Глаза у Джанны темные-темные. Если бы я не знала точно, что дело не в этом, давно заподозрила бы в ней способности к ментальной магии. Но нет, магия тут ни при чем, ментальная, по крайней мере. Это моя личная беда. Это только я теряю голову, глядя в ее глаза — две пропасти, две дыры в бесконечность, два звездных неба вместо одного. Кажется, я ведь что-то спрашивала у нее. «Уже пора»?

- Нет, еще нет, - говорит Джанна. Может, она уже на каком-нибудь зелье? Эти ее расширенные зрачки... К тому же, мне кажется, пауза получилась какой-то очень уж долгой, но я не могу сказать наверняка. Время при Джанне течет иначе. Для меня все иначе, когда она рядом. Время. Пространство. Сама жизнь.

- Тогда зачем ты... - я не договариваю. Зачем ты меня искала. Зачем ты издеваешься надо мной. Зачем ты приходишь и остаешься со мной наедине. Зачем ты смотришь мне в глаза. Зачем ты стоишь так близко. Зачем напоминаешь о том, что я хочу забыть и не могу. Зачем ты — всё?

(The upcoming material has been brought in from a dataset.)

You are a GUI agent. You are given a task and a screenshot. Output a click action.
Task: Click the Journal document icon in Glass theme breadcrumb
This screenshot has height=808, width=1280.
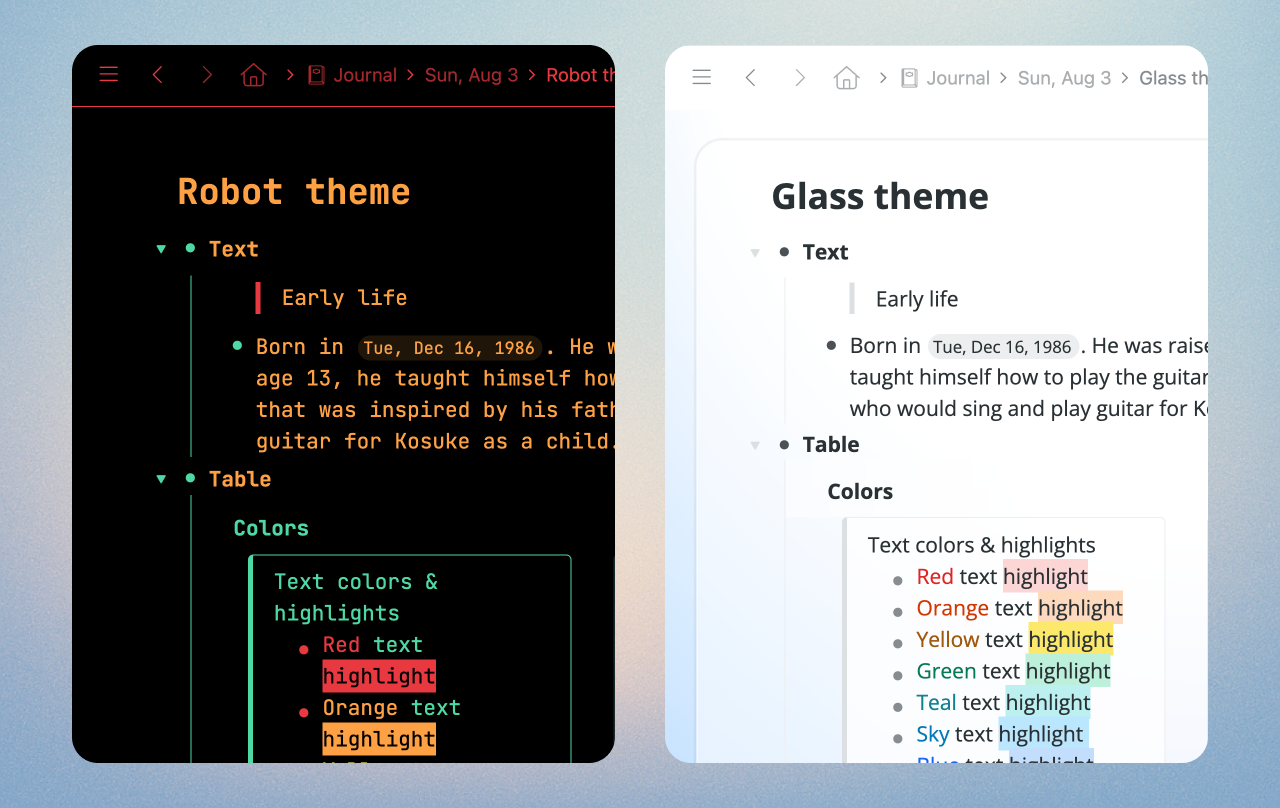pyautogui.click(x=909, y=77)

- Я хотела увидеть тебя, поговорить, - говорит Джанна, и сердце снова норовит выпрыгнуть из груди, но теперь потому что меня охватывает ярость. О чем нам с ней говорить? Уж не вздумала ли она, о боги, извиниться? Просто извиниться, сбросить этот груз со своей совести и жить дальше?.. Не смей так загораться, Глена, не смей. Дыши ровно. Сорвешься, дотронешься до нее огненной ладонью — сколько потом жалеть придется?

- Увидела? Поговорила? Что дальше?

Джанна некоторое время молчит, а я разворачиваюсь, чтобы уйти. У меня нет больше сил, чтобы стоять вот так напротив нее. Мне противно, я все еще зла на нее, а больше всего я зла на себя, потому что до сих пор хочу услышать от нее что-то такое... что-то, что всё исправит.

- Глен, я очень виновата, - наконец говорит она. Я с силой втягиваю воздух — надеюсь, она этого не слышит. Какое это имеет значение? Какое это имеет значение теперь, в этот день, который может стать последним для любой из нас? Зачем мне ее запоздалое раскаяние? Она решила таким образом заслужить достойное посмертие среди праведников своей веры? Так бесполезно каяться, тем более передо мной, эти праведники наверняка за саму связь с женщиной ее расчленят, сварят и съедят. Да и за другие выкрутасы тоже не похвалят. Я прибавляю шаг, она идет за мной. Не бежать же от нее по коридору! Это было бы уже просто смешно.

- Глена! - Она хватает меня за руку, чтобы удержать. Ну, тогда сама виновата. Тут я уже не выдерживаю и делаю то, что мне так хотелось: перехватываю ее руку и впечатываю Джанну спиной в стену. Слышу, как она тихо охает. Да, наверное, это довольно больно. Это самое большее, что я могу себе позволить. Не надо переходить границы. Сейчас я еще обороняюсь... ладно, очень агрессивно обороняюсь. Но я не буду нападать. Я не буду бить. И тем более не буду опускаться до насилия другого рода.